Exactly reproduce the lines from the one containing "The image size" through the last line of the data, both ends included, leaving out pictures.
(Data shown Opens)
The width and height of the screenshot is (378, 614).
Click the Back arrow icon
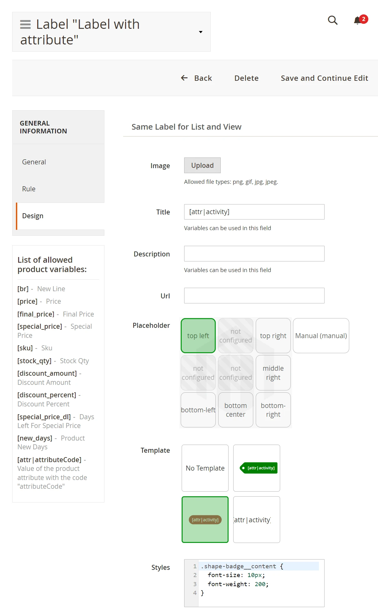click(x=184, y=78)
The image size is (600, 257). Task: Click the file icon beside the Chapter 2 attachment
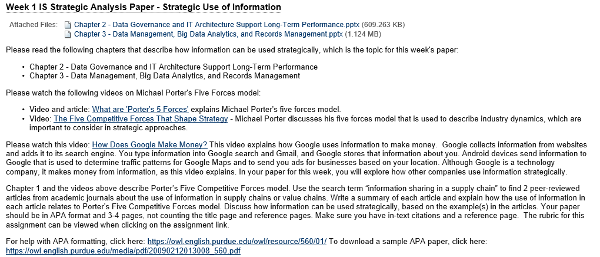[x=68, y=25]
(Data shown Closes)
Solution:
The image size is (600, 257). Task: Click the file icon beside the Chapter 2 attachment
[x=68, y=25]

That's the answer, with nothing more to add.